Get the first day of the next month and subtract a day from it.

Answer 5

This is actually pretty easy with dateutil.relativedelta (package python-datetutil for pip). day=31 will always always return the last day of the month.

Example:

from datetime import datetime
from dateutil.relativedelta import relativedelta

date_in_feb = datetime.datetime(2013, 2, 21)
print datetime.datetime(2013, 2, 21) + relativedelta(day=31)  # End-of-month
>>> datetime.datetime(2013, 2, 28, 0, 0)

Answer 6

EDIT: see my other answer.
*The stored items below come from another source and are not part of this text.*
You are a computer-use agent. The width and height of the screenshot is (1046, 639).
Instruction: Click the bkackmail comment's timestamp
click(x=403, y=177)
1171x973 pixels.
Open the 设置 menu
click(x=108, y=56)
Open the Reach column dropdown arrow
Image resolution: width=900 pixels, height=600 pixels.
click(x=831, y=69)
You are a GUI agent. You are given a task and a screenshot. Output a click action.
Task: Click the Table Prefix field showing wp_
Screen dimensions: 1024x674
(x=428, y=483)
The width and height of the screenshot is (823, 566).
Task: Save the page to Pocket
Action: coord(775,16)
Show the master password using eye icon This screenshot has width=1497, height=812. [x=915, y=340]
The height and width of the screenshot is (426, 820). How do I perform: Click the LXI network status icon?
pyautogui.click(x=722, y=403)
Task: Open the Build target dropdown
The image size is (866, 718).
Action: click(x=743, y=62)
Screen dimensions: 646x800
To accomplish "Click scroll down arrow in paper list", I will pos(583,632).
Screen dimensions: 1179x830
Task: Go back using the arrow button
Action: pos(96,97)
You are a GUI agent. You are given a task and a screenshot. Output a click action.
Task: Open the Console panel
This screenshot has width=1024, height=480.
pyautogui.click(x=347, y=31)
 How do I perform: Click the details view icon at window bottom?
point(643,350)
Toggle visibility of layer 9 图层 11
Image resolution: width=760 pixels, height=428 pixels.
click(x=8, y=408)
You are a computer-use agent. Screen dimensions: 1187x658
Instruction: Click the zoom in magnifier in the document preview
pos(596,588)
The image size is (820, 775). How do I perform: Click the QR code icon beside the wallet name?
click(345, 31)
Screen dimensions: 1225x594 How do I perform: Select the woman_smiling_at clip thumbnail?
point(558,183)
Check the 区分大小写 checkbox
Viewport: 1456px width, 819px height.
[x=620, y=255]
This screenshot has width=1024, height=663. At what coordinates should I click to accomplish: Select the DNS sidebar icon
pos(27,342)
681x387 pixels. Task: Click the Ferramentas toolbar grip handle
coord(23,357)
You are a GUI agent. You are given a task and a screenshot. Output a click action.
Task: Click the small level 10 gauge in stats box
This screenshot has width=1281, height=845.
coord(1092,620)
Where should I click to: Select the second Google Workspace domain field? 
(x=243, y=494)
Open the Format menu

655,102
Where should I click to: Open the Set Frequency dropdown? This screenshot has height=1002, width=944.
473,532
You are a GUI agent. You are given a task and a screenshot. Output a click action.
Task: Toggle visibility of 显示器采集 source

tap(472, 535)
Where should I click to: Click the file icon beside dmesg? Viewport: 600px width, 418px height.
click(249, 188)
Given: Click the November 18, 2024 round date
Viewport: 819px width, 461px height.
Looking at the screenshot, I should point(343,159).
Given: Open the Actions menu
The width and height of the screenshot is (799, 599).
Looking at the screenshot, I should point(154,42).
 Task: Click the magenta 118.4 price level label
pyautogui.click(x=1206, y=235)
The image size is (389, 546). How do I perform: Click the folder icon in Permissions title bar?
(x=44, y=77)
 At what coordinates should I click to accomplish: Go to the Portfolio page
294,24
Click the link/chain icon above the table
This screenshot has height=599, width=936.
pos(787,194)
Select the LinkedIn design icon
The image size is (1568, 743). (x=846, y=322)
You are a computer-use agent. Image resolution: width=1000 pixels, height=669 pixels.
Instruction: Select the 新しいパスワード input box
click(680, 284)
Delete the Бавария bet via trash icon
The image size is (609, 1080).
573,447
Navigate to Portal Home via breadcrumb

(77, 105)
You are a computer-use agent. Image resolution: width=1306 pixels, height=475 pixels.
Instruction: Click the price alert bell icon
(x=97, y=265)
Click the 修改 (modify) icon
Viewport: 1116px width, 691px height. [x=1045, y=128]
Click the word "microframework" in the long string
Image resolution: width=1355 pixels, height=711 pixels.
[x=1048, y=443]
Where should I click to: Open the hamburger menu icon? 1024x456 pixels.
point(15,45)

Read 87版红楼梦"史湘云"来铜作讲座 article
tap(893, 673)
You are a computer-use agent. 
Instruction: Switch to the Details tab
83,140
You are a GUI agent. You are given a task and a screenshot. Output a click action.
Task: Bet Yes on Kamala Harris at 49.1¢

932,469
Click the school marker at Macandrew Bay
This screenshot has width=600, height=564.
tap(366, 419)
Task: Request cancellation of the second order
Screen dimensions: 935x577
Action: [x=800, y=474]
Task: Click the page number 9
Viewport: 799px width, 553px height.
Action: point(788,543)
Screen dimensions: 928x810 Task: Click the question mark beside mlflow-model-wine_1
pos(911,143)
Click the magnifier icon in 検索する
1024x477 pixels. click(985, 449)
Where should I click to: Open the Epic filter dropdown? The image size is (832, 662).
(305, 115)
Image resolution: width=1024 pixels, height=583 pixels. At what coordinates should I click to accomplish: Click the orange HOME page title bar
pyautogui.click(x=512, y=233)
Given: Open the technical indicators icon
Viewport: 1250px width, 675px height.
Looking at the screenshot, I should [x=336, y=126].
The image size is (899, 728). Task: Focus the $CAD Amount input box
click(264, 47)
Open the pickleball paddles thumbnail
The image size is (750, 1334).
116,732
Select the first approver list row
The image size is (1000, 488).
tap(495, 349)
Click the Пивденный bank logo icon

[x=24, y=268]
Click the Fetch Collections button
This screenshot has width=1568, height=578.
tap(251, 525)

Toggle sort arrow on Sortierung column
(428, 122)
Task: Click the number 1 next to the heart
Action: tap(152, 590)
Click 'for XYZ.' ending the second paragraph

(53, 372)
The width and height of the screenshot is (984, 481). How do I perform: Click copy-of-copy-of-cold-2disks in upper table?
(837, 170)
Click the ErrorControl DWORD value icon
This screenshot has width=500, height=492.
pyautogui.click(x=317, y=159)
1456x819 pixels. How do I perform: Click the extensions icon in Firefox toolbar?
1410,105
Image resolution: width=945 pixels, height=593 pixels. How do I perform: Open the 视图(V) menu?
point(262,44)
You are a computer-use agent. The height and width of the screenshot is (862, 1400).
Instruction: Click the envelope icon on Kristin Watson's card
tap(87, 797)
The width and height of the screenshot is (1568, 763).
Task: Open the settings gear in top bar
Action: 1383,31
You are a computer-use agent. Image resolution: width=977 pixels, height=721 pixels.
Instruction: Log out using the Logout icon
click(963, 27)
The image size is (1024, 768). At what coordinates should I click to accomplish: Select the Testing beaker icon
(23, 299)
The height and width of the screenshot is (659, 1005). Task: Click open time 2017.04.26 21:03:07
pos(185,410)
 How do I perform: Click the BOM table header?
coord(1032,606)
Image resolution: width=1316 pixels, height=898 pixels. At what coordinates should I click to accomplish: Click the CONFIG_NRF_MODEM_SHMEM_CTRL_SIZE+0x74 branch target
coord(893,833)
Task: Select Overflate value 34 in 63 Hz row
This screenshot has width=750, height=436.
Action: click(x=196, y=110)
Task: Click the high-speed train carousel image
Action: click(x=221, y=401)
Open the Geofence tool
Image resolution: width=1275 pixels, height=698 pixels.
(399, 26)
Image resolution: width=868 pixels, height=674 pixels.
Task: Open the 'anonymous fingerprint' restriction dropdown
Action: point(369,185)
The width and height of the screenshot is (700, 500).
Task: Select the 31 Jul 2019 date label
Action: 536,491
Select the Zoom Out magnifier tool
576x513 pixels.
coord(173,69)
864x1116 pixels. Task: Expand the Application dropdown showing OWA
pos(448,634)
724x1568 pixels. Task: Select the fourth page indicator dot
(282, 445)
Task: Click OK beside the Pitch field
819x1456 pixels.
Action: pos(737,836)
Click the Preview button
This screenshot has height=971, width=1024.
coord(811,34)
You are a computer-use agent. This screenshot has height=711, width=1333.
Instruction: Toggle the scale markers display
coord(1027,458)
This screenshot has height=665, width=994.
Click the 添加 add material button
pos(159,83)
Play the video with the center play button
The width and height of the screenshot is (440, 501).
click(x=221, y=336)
It has a better implementation than this one, which I leave here just in case someone's interested in seeing how one might "roll your own" calculator.

@John Millikin gives a good answer, with the added complication of calculating the first day of the next month.

The following isn't particularly elegant, but to figure out the last day of the month that any given date lives in, you could try:

def last_day_of_month(date):
    if date.month == 12:
        return date.replace(day=31)
    return date.replace(month=date.month+1, day=1) - datetime.timedelta(days=1)

>>> last_day_of_month(datetime.date(2002, 1, 17))
datetime.date(2002, 1, 31)
>>> last_day_of_month(datetime.date(2002, 12, 9))
datetime.date(2002, 12, 31)
>>> last_day_of_month(datetime.date(2008, 2, 14))
datetime.date(2008, 2, 29)